> **Problem to work on**
Starting at the line that contains "Where should I click to: Select", write out each line through the end of the data below, exactly as it stands. Skip any pictures.

> **The input**
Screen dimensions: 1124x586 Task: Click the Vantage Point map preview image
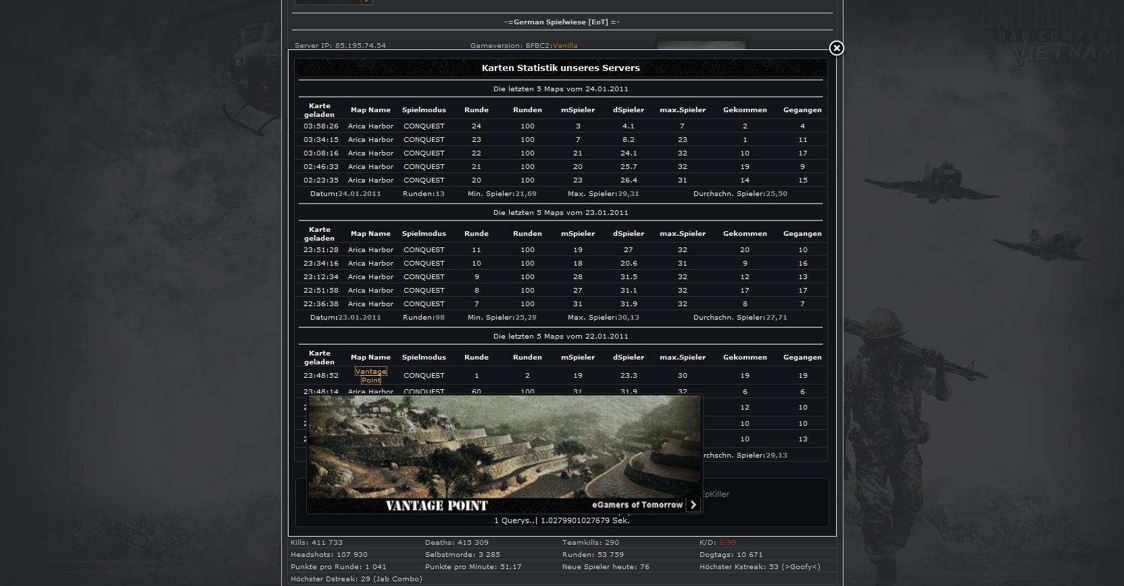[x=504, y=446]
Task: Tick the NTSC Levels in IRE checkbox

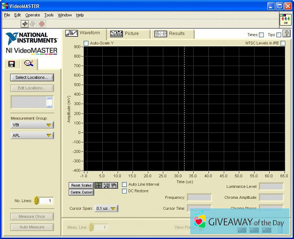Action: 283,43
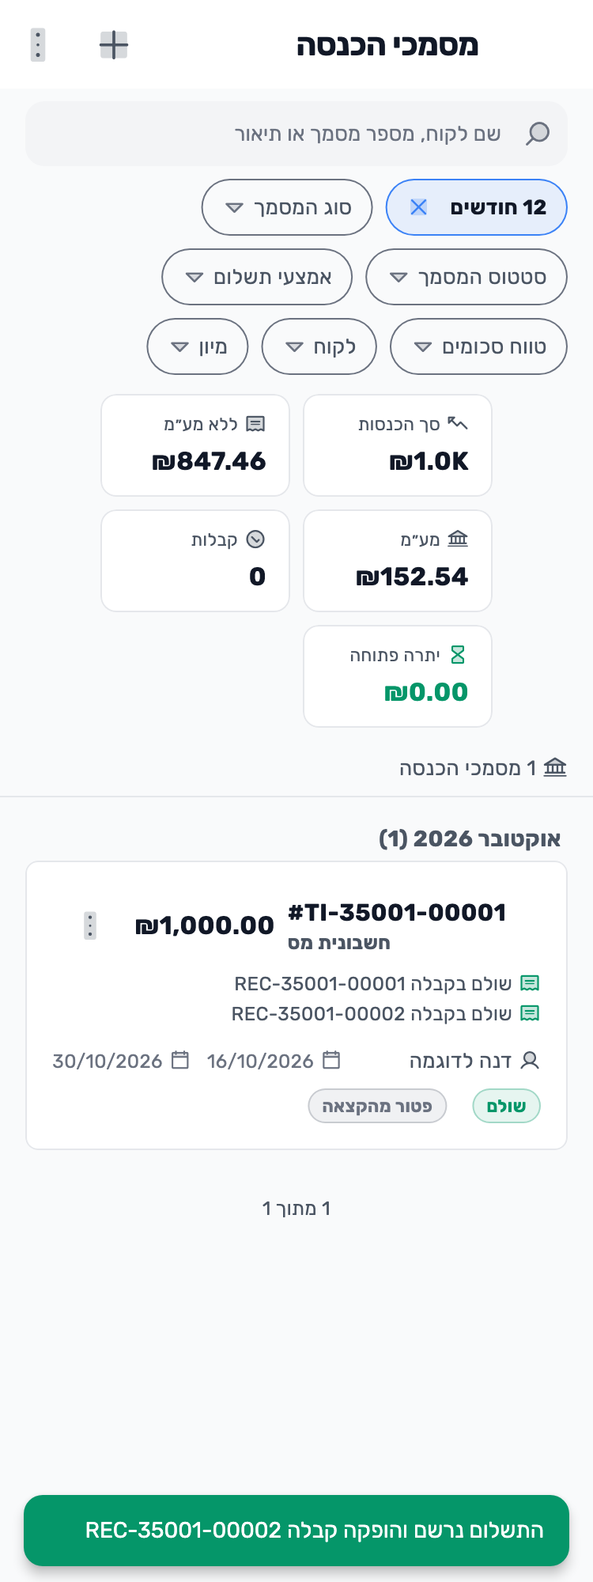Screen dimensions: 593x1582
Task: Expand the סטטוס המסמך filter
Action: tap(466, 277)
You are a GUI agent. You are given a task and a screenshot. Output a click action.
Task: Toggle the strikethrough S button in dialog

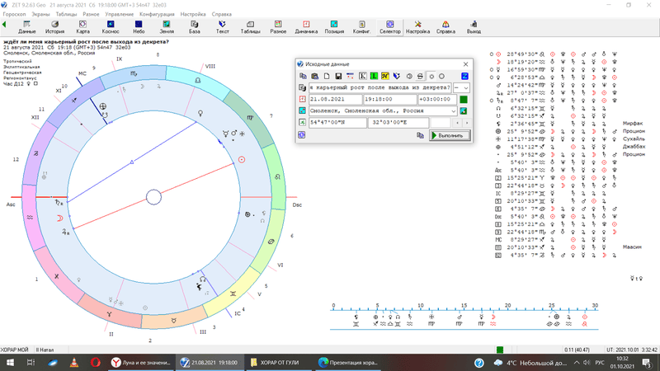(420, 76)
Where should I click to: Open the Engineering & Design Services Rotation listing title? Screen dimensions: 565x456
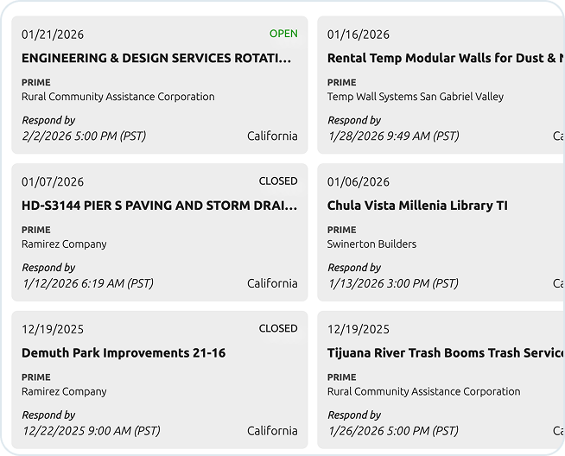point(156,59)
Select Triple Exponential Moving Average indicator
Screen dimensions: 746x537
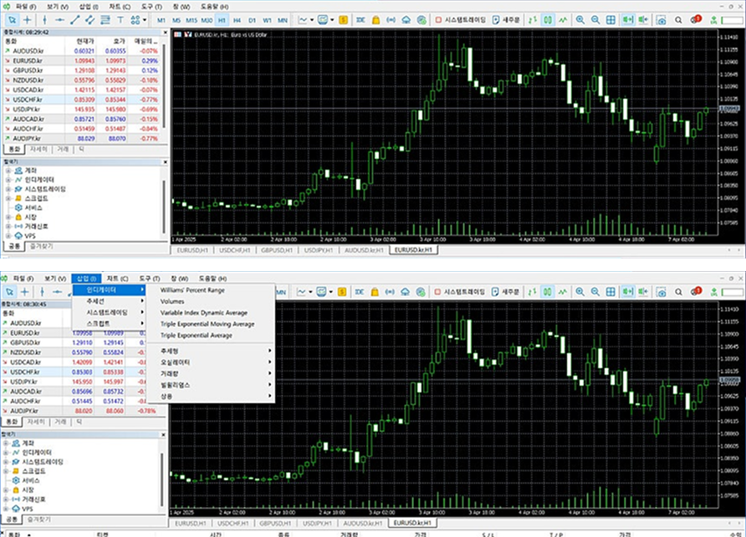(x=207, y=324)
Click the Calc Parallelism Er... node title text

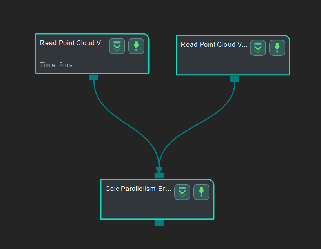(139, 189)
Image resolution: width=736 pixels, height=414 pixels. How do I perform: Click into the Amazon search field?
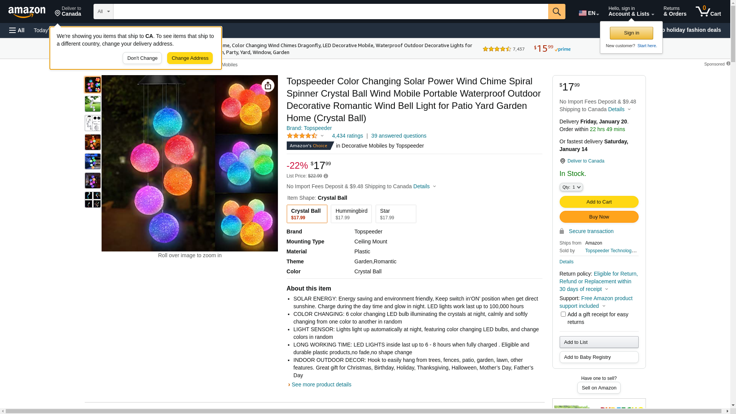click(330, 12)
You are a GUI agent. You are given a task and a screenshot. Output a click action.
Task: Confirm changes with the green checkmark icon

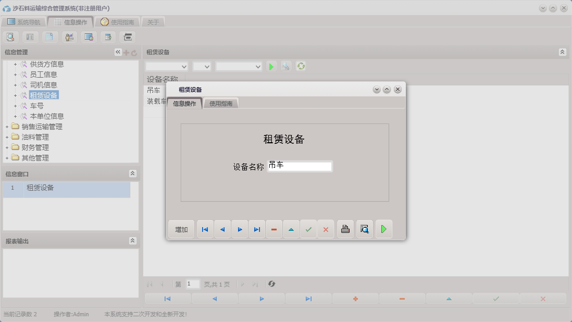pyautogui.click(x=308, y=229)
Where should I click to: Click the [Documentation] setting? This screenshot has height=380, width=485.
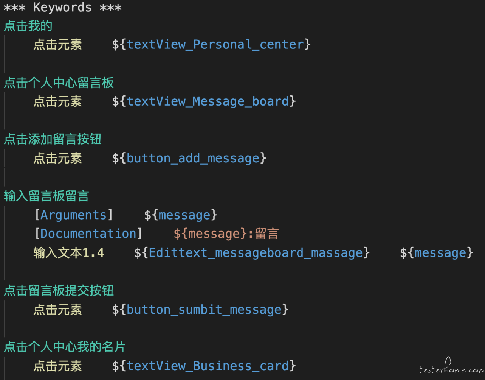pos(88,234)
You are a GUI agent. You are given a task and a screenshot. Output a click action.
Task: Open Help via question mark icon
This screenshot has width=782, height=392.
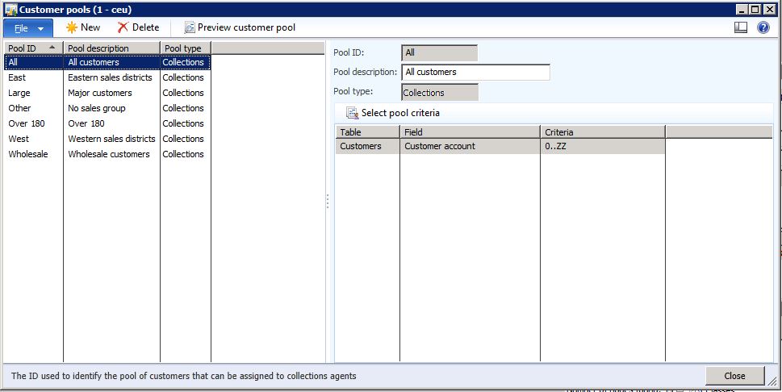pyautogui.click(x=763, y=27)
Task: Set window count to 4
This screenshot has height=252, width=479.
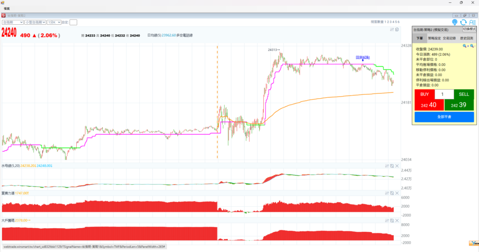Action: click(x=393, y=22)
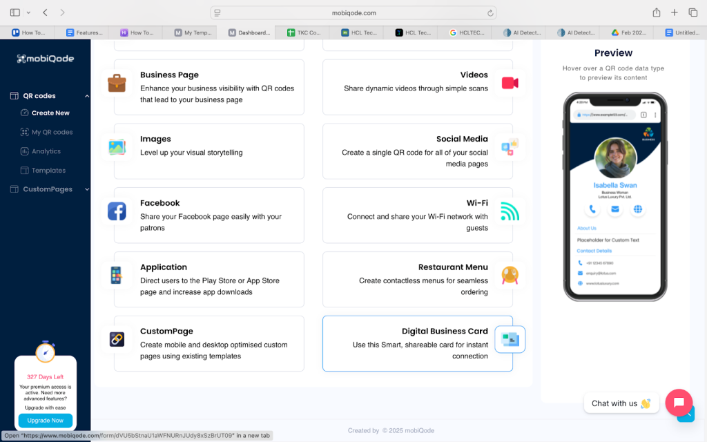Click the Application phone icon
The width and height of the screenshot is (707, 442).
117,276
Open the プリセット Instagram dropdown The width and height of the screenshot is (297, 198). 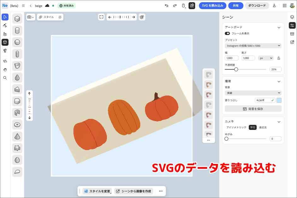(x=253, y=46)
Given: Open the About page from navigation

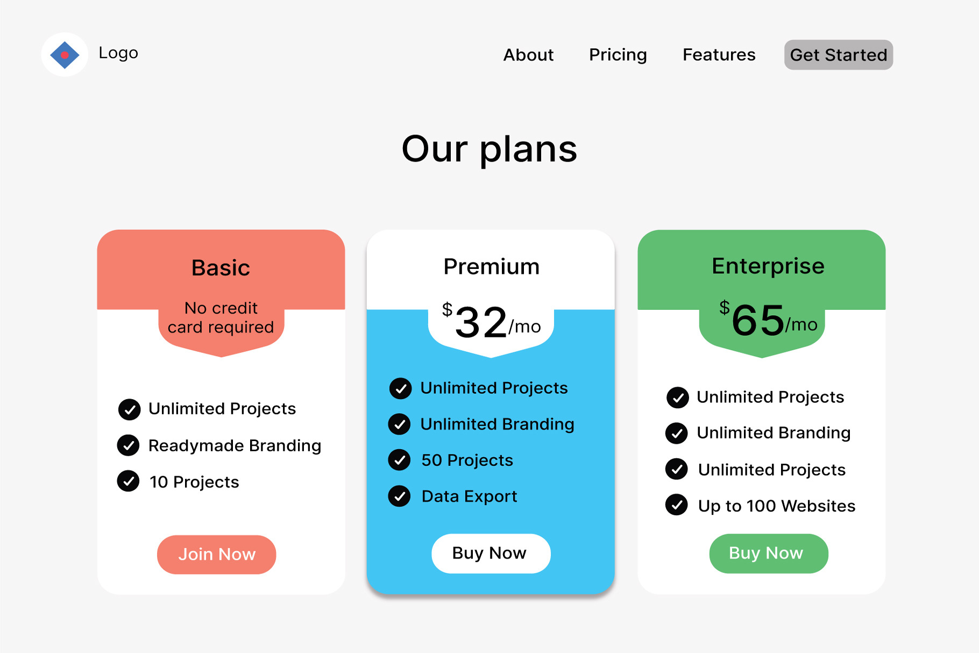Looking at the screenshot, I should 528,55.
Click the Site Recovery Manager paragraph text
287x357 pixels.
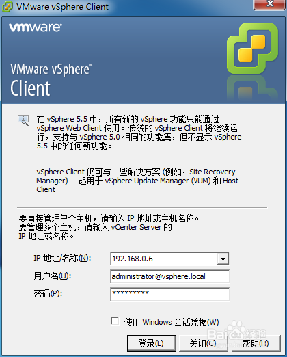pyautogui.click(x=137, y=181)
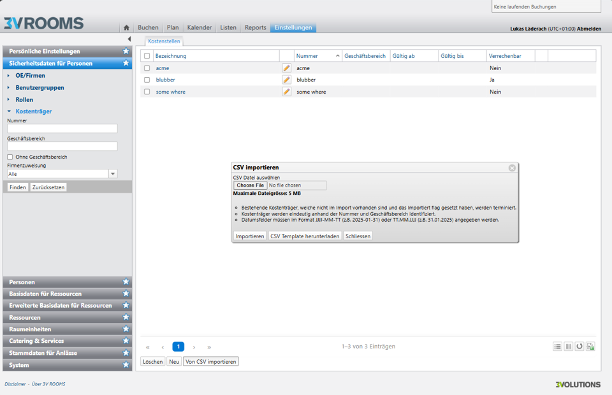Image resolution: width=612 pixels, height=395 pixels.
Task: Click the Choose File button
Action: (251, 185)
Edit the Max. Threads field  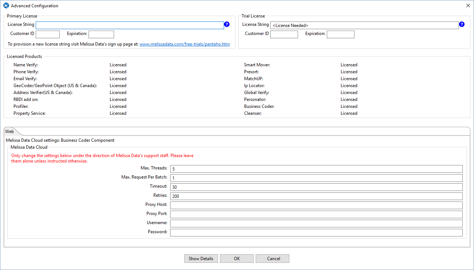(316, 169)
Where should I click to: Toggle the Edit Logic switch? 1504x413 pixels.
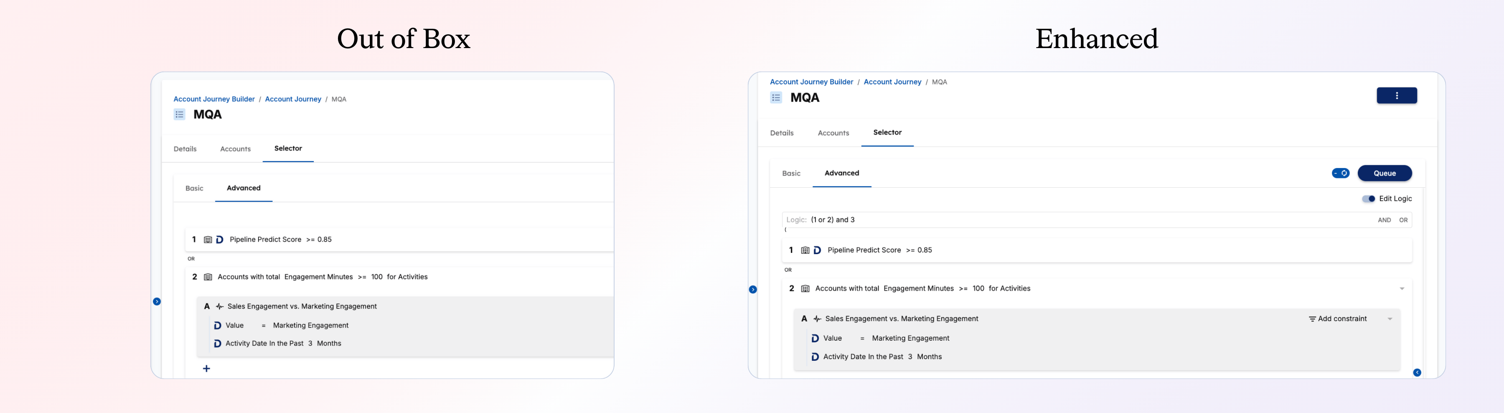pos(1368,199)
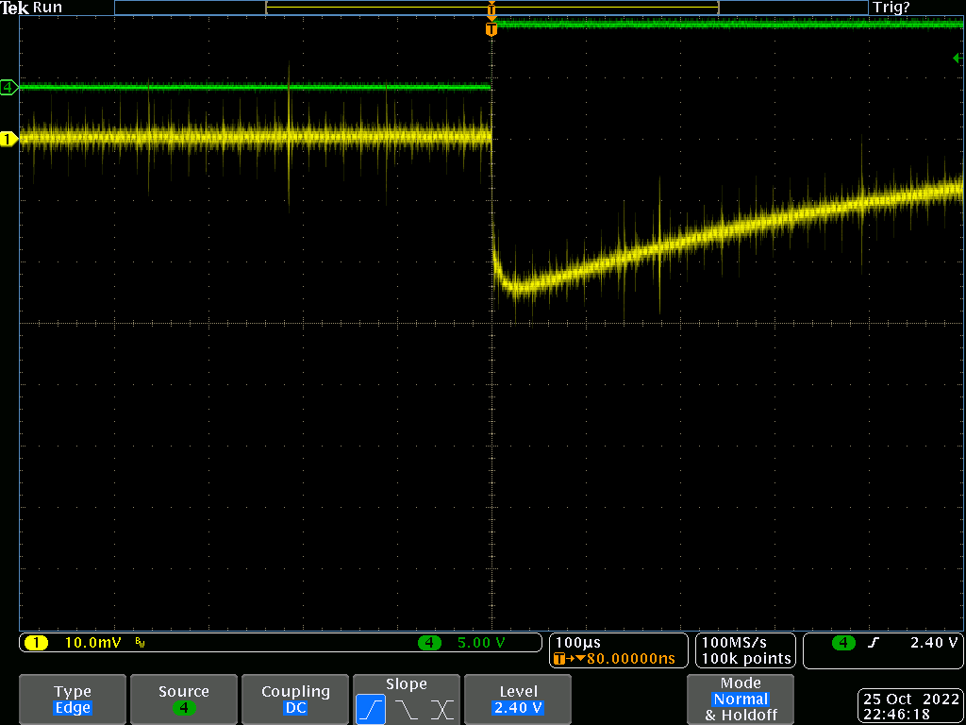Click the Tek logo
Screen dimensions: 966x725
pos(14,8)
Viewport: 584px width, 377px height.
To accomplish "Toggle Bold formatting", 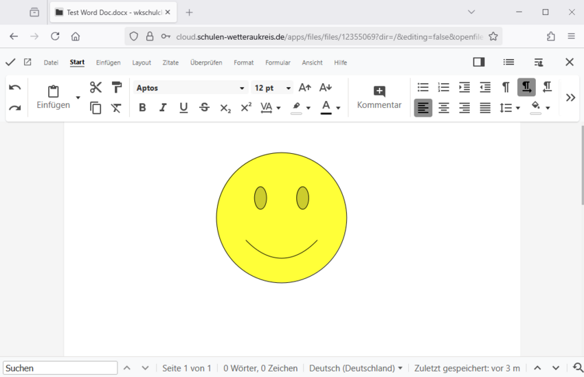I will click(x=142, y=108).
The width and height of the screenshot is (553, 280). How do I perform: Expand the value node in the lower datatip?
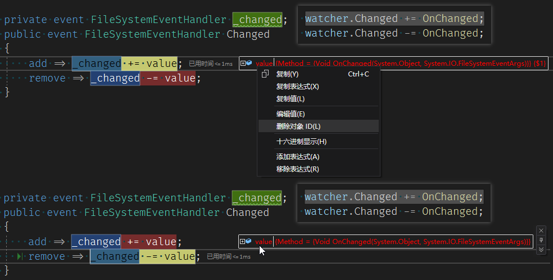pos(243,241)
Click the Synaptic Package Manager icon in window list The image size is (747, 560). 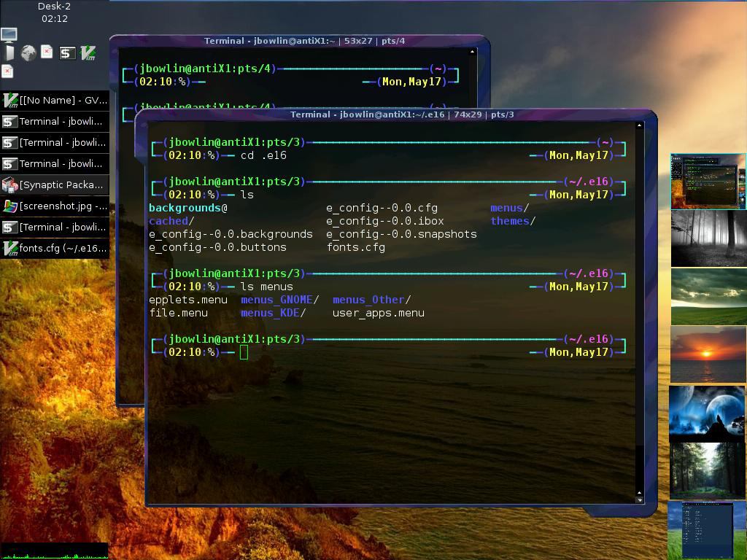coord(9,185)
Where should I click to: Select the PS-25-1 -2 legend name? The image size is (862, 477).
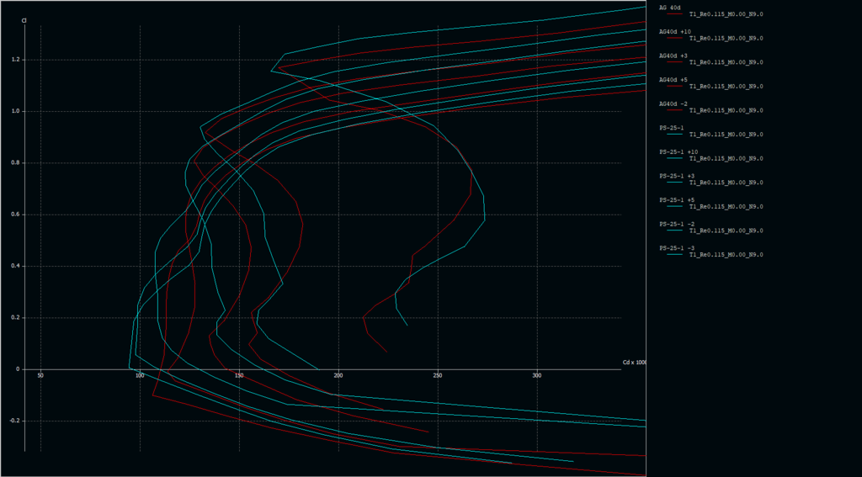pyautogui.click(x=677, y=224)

> **Written response**
Where should I click to: Select the PS-25-1 -2 legend name? The image size is (862, 477).
pyautogui.click(x=677, y=224)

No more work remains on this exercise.